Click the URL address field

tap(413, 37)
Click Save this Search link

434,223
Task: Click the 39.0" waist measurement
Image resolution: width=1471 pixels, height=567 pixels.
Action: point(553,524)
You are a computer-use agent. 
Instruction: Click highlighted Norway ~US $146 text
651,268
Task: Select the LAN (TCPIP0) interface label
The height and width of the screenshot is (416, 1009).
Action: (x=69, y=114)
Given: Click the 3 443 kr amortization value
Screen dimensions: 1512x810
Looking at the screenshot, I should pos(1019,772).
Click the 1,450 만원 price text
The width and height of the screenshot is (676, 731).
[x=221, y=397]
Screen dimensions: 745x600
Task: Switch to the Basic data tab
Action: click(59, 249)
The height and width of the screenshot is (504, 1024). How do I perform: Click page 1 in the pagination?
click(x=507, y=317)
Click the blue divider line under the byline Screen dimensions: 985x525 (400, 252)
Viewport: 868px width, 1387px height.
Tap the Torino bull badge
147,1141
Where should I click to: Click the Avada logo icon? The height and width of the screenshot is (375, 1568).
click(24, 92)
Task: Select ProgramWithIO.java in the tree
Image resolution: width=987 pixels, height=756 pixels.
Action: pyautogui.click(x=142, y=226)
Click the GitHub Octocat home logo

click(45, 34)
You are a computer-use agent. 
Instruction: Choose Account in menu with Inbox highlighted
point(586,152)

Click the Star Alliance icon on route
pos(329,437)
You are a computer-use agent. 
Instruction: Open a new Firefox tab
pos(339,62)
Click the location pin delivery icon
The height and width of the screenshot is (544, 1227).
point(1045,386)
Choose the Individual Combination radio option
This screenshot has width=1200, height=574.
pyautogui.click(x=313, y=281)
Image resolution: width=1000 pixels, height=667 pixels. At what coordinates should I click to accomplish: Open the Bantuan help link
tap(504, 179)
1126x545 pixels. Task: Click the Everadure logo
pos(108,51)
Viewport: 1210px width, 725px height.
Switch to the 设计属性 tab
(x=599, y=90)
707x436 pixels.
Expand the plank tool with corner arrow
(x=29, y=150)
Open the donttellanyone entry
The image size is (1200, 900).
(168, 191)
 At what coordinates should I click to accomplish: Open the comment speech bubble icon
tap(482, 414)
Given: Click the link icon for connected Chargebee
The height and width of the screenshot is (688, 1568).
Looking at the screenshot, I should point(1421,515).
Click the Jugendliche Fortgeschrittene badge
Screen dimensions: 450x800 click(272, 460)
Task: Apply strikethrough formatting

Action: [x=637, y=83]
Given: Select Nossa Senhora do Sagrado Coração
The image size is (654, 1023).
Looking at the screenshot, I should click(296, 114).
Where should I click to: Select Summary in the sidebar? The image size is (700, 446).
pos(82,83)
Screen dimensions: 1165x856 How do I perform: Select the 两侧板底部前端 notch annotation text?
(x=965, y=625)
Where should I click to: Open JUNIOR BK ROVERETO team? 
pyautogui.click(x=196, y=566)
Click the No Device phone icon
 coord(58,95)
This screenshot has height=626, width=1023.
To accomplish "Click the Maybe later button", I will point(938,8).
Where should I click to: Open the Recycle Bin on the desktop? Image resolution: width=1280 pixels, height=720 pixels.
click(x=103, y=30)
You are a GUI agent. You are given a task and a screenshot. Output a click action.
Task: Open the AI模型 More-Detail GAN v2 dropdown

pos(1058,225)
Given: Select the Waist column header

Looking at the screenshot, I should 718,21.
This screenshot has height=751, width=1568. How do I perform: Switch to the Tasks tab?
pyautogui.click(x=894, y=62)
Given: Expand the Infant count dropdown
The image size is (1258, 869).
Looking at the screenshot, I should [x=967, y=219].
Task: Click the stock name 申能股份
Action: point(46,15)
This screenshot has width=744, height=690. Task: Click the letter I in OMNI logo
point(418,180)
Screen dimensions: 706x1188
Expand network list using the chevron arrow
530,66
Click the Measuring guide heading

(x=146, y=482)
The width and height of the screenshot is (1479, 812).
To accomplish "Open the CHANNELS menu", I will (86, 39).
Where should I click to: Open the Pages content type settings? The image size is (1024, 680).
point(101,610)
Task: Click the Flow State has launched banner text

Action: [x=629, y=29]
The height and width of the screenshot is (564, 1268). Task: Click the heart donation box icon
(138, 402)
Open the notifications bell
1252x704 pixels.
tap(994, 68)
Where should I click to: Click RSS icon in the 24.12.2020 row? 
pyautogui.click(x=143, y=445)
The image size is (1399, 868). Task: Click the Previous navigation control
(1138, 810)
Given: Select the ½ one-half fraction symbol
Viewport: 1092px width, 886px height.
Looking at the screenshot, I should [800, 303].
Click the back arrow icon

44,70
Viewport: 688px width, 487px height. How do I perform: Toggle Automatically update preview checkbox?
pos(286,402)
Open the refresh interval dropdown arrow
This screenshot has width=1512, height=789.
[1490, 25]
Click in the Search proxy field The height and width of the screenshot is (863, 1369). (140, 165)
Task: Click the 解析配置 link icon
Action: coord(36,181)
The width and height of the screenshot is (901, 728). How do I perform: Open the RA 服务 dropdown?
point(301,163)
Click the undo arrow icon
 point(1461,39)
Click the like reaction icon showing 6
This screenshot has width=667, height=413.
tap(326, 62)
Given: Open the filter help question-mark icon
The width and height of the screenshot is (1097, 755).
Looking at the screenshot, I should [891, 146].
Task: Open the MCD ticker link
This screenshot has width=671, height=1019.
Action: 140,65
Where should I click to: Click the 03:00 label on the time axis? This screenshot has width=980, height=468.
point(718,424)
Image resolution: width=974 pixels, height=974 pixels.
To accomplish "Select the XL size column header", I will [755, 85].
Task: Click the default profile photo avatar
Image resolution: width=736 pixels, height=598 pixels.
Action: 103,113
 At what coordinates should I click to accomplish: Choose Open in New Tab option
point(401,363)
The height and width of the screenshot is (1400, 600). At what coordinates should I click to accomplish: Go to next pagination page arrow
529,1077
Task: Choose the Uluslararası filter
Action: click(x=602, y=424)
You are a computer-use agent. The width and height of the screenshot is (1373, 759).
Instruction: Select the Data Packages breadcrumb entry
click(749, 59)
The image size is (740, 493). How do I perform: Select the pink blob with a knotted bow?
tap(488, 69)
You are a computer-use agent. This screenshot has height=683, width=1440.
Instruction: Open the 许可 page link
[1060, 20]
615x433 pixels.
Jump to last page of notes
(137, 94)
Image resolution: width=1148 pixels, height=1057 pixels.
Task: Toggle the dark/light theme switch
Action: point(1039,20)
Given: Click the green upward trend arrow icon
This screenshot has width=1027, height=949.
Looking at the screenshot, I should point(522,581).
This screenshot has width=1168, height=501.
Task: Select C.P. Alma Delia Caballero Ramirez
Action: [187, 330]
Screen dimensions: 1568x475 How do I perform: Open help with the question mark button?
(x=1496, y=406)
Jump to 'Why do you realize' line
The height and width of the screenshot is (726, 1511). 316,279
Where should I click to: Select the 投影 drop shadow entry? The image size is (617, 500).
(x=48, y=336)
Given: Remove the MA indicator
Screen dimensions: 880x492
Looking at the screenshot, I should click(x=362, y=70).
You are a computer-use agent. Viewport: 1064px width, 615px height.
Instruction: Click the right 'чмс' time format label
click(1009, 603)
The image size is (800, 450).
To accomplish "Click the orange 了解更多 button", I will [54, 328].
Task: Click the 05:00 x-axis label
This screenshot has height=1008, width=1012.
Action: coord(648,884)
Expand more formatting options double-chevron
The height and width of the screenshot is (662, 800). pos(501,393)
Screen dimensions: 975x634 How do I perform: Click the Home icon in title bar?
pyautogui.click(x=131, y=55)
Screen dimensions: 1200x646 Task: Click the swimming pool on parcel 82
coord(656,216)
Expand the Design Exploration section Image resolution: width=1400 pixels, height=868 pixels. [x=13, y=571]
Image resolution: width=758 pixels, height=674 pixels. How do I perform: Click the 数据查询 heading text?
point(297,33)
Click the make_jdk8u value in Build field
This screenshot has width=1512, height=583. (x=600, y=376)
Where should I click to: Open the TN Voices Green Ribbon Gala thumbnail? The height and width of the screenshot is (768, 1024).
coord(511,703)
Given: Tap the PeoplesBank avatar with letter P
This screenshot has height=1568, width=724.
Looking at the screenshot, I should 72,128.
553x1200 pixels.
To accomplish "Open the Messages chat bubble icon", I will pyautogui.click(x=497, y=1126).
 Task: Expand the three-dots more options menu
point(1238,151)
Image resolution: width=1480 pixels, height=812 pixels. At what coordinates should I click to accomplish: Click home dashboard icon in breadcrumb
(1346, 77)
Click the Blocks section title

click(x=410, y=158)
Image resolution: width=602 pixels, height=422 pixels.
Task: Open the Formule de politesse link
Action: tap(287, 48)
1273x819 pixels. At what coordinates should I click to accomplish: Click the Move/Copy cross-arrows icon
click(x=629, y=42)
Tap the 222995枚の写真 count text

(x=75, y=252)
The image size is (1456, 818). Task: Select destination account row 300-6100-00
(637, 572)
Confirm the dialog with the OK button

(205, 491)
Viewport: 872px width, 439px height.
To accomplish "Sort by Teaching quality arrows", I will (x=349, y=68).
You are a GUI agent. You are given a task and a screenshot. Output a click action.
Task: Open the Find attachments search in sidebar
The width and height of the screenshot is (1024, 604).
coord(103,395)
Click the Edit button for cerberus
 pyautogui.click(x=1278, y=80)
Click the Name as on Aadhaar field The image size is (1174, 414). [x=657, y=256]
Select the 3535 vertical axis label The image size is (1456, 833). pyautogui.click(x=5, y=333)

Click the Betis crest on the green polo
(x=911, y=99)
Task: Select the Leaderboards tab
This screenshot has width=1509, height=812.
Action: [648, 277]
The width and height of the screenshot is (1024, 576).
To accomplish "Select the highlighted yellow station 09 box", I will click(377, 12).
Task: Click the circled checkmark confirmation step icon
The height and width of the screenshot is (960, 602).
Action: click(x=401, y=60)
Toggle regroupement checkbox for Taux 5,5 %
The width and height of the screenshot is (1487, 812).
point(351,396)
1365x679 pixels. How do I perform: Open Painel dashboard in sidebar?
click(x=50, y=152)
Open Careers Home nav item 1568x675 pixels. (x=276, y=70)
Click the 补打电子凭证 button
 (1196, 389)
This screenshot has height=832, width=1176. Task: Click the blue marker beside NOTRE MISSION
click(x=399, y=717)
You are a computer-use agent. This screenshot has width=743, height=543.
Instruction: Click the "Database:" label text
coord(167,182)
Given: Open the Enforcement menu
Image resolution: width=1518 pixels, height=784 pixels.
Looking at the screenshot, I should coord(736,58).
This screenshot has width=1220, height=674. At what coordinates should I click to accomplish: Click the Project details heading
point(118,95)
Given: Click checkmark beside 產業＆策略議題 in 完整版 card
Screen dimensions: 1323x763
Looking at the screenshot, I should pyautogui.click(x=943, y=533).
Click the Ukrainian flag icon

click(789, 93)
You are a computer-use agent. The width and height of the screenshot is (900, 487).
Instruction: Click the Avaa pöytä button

**What is required:** Only lines with the word "computer" are wanted. Find and copy them from the records above.

**Expected output:**
You are a computer-use agent. 
You are a computer-use agent. 
You are a computer-use agent. 
You are a computer-use agent. The width and height of the screenshot is (1373, 759).
You are a computer-use agent. This screenshot has height=683, width=1440.
You are a computer-use agent. Viewport: 1064px width, 615px height.
You are a computer-use agent. This screenshot has width=743, height=543.
You are a computer-use agent. The width and height of the screenshot is (900, 487).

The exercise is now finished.